Fabien Sanchez – L’écart – Minuit au glas béni – Affaire du jour

L’écart

Se dégager de l’acte d’écrire

n’est pas s’ôter du soleil,

mais se mettre à l’ombre

de trop de clarté.

Énergie basse

vécue à bas bruit,

frémissante d’inquiétude

dans la chair d’être. 

La vie acceptée

fait de nous

des vivants à petits feux,

écrivait Perros.

La vie non consentie, la vie refusée

peut opérer sur nous

le même genre de combustion.

C’est l’embrasement qui met en péril la chair de vivre !

Prudence, on pourrait avoir peur.

Mais je voudrais aussi parler de la peur d’être prudent.
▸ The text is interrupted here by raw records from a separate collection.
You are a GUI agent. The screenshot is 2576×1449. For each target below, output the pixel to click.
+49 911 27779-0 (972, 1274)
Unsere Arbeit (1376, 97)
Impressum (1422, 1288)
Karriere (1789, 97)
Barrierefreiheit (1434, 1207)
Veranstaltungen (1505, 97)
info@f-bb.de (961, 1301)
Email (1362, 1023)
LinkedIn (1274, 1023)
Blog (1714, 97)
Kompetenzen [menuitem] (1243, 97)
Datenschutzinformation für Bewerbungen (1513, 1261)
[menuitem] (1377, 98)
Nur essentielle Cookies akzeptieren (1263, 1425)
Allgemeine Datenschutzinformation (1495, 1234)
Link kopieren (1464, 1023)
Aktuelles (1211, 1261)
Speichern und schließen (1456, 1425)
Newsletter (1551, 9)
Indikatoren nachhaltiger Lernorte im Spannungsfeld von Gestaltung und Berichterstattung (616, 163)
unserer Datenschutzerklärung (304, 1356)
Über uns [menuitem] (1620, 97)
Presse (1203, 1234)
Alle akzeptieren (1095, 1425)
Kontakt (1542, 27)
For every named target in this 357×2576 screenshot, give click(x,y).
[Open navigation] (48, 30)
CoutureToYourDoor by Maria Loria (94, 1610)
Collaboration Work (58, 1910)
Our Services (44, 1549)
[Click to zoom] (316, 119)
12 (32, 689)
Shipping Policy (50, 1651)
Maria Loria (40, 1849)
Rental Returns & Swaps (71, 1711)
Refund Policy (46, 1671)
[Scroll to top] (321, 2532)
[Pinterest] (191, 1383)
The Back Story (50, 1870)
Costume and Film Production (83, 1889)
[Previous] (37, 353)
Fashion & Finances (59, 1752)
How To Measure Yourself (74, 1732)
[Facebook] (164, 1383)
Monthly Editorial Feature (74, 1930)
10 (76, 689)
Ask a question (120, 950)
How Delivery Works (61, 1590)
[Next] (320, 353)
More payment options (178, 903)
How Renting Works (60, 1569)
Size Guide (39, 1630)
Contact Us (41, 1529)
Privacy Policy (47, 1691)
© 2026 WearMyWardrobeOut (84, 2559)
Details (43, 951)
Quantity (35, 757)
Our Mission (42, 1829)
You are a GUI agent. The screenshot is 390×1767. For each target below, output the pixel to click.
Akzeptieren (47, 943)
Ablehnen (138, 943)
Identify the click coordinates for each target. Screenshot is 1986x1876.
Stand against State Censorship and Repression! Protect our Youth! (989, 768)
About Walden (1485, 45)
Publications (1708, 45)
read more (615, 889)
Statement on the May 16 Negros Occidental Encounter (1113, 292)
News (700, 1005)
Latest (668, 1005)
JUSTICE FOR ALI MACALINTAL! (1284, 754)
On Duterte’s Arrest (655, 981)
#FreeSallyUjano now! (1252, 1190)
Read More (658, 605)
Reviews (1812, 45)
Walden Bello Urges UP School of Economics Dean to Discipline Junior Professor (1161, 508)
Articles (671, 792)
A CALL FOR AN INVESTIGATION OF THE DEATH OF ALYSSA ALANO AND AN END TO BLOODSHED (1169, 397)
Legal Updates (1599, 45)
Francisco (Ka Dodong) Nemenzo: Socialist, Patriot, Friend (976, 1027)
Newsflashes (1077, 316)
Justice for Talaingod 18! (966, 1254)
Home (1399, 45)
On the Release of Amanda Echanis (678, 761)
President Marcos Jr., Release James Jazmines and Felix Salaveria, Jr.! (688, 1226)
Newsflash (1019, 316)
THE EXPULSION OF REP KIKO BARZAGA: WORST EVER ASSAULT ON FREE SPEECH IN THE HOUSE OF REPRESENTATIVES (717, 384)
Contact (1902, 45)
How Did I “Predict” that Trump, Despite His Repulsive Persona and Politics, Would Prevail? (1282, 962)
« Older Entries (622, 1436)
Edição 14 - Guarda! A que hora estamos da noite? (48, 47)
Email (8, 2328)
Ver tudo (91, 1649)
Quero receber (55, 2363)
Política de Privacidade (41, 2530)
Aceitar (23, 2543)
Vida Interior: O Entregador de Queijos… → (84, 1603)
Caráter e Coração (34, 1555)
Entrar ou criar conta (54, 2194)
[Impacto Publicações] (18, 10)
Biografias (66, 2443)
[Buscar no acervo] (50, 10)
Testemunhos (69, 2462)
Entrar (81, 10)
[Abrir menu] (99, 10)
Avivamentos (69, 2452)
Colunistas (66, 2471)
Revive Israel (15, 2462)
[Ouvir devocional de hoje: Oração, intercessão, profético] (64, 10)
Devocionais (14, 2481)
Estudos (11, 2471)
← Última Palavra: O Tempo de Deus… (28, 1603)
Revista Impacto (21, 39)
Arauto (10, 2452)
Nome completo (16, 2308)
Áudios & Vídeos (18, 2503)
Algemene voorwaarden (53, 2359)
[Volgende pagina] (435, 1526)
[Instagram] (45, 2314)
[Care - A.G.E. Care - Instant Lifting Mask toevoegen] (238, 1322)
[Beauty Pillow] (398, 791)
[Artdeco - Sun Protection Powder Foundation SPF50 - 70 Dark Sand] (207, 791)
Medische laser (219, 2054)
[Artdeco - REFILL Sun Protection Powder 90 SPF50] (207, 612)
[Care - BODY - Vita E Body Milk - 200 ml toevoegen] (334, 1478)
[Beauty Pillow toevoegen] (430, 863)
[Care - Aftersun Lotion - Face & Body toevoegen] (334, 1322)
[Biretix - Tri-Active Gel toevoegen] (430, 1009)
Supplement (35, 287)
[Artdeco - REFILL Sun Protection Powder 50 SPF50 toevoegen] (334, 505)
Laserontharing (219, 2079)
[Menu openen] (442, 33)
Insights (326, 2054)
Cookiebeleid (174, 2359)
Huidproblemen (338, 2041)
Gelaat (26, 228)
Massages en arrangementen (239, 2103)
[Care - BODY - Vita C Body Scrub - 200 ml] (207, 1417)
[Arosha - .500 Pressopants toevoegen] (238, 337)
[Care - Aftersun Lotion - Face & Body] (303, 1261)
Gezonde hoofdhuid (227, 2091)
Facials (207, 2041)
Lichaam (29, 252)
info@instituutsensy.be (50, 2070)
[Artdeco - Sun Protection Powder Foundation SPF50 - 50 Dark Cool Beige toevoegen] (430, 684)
Et de celle de ne l’être pas assez.

Deux peurs qui se rencontrent

doivent-elles s’affronter ?

Y aura-t-il nécessairement antagonisme,

guerre d’aucun territoire,

victoire à la Pyrrhus,

dans la chair de l’être ?

Il y a une part de plomb dans l’esprit

et dans la chair de toute idée.

Pour être habile, il faut l’écart.

 

****

 

Minuit au glas béni

 

Chroniques d’un émoi chronique,

promenades dans les émois,

romances de cabines téléphoniques,

cigarettes nocturnes au bout d’une intempérance maquillée d’élégance,

l’amour moderne par David Bowie

sous les baisers de l’adolescente au gout de café et de Royale Menthol,

petite fille sauvage d’une nuit d’été avec ses doigts dans mon dos.

Voici cette évocation,

faite profil bas

et mains sur le corps.

Disjoindre cent peurs de cent reproches.

Manière non pas d’idéal mais de vœu,

aussi pieux

que le velours de vivre,

in a minor groove.

***

Affaire du jour

 

Ma présence à ce jour est comme inhabitée.

Je n’y vois pas là matière à infortune

D’ailleurs, on habite aussi son absence.

Tout m’est demeure,

Et l’on meurt en tout.

C’est ici faire le tour des choses,

Même en passant,

Même de passage,

Dans le parti pris de la profondeur

De ces mêmes choses,

En train

Comme à l’hôtel,

Surtout quand on s’attache

À l’idée du détachement,

Relié

En permanence

À l’idée de l’impermanence.

Si l’on pouvait entendre ma voix

Plutôt que de me lire,

On se rendrait compte

D’à quel point elle est lasse,

Car, pour paraphraser Jean-Claude Pirotte

« J’ai beau parler bien bas, je tombe de haut ».

Mais ces derniers temps,

Il me semble

Que c’est de moins haut que d’habitude,

Que la hauteur recule,

Ou que diminue la chute.

Le constater est agréable,

Et ce qui est agréable

N’est pas à négliger.

D’ailleurs je ne néglige rien.

Je serais plutôt trop rigoureux.

Un dévot du redressement sans fin

Devant l’étroit désir du réel.

Car enfin,

Je le dis encore tout bas,

Je m’ennuie au café Martin,

Au Havane,

Au Ramus,

Au Bistrot du Métro,

Je m’ennuie à l’église,

Sur les quais de Seine,

Dans le Métropolitain,

En forêt et face à la mer,

Dans le Calvados,

Et parmi les tombes du Père Lachaise,

Sous le ciel et l’absence de ciel.

Life is so boring, confiait sur ses vieux jours,

Lawrence Durrell à Gemma Salem.

C’est le mauvais tour fait

À ceux qui ont fait le tour des choses.

Je m’ennuie, présent à moi-même,

Mais aussi absent.

Je m’ennuie de ce corps,

Joyeux ou inquiet,

Et de celui de la vie, quand elle en manque.

Mais aussi,

Des liens cachés dans lesquels je ne suis

Même pas pris.

Ce n’est là que l’affaire d’un moment,

Car tout passe.

Mais quelle affaire !

On dirait qu’elle n’est pas celle de tous.

Et pour contre paraphraser Pirotte :

« Je le dis tout haut, on tombe parfois très bas ».

Il n’existe pas de voyage plus beau que la tentation,

Et je suis désormais tenté de ne plus voyager.